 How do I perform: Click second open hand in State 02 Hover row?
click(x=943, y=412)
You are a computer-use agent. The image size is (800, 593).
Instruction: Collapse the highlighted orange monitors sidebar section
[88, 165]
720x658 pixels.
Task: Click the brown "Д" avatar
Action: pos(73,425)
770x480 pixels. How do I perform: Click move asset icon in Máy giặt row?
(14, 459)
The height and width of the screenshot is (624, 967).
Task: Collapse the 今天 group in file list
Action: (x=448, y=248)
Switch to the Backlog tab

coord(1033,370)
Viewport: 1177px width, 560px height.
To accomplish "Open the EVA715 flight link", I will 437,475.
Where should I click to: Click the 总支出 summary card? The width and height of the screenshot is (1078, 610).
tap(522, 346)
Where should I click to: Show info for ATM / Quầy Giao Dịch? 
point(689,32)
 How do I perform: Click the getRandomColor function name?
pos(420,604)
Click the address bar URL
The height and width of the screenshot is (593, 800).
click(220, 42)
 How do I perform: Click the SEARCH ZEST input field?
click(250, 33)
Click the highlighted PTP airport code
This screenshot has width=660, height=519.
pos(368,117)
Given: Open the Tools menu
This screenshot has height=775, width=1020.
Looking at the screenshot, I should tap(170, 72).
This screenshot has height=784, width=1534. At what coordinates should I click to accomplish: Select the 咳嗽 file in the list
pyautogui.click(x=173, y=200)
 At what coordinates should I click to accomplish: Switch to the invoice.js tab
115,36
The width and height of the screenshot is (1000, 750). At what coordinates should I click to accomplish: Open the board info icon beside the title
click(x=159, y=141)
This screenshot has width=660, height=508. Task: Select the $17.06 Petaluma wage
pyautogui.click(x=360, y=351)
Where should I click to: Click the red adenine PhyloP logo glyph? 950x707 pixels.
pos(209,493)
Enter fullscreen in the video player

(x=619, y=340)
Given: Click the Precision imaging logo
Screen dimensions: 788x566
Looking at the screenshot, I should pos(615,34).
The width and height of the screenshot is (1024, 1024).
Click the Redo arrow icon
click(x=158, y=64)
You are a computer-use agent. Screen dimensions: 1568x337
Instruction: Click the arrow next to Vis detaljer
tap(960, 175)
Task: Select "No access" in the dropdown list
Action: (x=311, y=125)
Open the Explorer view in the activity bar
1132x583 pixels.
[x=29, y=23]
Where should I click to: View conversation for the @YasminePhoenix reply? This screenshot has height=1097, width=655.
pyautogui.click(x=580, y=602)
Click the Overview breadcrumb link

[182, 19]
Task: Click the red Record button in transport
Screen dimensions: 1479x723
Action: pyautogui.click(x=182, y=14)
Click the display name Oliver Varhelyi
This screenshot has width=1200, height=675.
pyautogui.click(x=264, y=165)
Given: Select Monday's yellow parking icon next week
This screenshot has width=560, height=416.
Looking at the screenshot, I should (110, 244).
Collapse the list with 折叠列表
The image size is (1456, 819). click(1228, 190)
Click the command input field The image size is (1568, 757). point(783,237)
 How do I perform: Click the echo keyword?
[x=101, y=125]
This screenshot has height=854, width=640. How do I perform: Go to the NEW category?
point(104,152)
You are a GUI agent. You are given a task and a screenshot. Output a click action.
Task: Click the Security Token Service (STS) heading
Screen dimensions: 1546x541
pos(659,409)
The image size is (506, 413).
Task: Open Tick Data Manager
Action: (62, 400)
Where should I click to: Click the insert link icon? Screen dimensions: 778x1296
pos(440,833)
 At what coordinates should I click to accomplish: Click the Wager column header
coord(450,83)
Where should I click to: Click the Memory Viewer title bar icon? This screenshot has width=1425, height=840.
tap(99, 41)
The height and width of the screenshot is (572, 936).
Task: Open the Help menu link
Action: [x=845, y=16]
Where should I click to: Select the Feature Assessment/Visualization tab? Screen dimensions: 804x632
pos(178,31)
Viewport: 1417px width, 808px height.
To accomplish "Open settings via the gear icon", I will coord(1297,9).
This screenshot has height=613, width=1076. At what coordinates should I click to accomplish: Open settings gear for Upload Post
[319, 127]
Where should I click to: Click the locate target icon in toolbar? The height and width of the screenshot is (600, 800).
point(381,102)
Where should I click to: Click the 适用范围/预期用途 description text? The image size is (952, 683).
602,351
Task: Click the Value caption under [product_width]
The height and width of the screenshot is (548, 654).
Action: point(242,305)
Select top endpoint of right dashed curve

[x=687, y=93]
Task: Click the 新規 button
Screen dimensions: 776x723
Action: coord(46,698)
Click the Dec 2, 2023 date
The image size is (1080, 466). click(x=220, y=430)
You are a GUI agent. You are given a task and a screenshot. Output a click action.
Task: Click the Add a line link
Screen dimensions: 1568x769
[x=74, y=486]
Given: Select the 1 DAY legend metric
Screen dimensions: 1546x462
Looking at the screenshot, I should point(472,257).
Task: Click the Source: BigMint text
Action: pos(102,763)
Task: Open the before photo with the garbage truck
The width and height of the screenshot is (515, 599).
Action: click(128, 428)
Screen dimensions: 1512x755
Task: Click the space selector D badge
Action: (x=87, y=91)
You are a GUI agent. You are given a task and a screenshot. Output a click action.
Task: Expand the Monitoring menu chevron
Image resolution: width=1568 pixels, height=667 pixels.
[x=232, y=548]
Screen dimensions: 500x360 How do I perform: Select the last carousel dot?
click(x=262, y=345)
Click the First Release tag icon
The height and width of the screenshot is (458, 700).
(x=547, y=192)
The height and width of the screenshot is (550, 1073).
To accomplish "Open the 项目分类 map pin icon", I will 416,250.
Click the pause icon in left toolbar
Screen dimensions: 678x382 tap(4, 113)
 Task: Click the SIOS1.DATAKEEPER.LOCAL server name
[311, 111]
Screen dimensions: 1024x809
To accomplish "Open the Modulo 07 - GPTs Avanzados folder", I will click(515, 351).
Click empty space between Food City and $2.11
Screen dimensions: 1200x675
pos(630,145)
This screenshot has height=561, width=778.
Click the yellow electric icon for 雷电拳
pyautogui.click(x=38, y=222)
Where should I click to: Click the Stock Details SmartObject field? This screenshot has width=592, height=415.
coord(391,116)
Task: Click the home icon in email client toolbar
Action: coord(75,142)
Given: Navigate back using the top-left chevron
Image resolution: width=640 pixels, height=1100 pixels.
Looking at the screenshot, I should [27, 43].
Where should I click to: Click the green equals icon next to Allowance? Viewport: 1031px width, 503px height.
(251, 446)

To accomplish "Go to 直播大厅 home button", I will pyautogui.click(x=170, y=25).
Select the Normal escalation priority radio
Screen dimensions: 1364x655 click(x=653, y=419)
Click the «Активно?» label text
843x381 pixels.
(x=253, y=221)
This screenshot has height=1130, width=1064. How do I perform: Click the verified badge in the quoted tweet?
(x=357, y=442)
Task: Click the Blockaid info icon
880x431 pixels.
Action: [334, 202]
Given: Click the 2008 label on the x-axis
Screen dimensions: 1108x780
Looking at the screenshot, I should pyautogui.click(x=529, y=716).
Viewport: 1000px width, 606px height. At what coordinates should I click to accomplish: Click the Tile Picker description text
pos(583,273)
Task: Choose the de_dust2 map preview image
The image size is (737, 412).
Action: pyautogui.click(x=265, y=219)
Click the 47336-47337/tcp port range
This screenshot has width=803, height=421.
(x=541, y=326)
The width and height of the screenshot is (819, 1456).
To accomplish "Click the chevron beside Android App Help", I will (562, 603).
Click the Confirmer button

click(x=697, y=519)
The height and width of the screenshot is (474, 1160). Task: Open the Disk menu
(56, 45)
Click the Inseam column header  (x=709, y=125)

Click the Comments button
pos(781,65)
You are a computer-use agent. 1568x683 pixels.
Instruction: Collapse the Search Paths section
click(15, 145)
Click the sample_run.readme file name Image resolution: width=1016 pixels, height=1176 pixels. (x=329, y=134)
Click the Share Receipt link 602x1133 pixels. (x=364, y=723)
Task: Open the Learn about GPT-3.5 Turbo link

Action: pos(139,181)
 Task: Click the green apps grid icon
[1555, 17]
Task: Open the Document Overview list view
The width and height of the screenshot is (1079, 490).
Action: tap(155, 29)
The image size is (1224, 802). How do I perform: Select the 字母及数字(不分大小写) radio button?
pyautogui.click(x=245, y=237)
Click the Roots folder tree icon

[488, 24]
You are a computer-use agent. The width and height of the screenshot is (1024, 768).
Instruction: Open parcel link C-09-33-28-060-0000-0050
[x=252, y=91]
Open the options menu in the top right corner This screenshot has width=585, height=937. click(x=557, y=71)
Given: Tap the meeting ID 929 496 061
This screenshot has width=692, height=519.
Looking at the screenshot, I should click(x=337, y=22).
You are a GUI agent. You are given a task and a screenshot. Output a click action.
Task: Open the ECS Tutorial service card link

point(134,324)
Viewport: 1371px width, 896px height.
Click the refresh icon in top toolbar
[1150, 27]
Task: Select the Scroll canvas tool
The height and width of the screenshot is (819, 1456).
========================================================================
YOUR INSTRUCTIONS:
Each line in the listing above from the one containing "Click the yellow electric icon for 雷电拳" through the one containing "Given: Navigate back" should be repeated exactly, and no other line.

YOUR RESPONSE:
Click the yellow electric icon for 雷电拳
pyautogui.click(x=38, y=222)
Where should I click to: Click the Stock Details SmartObject field? This screenshot has width=592, height=415.
coord(391,116)
Task: Click the home icon in email client toolbar
Action: coord(75,142)
Given: Navigate back using the top-left chevron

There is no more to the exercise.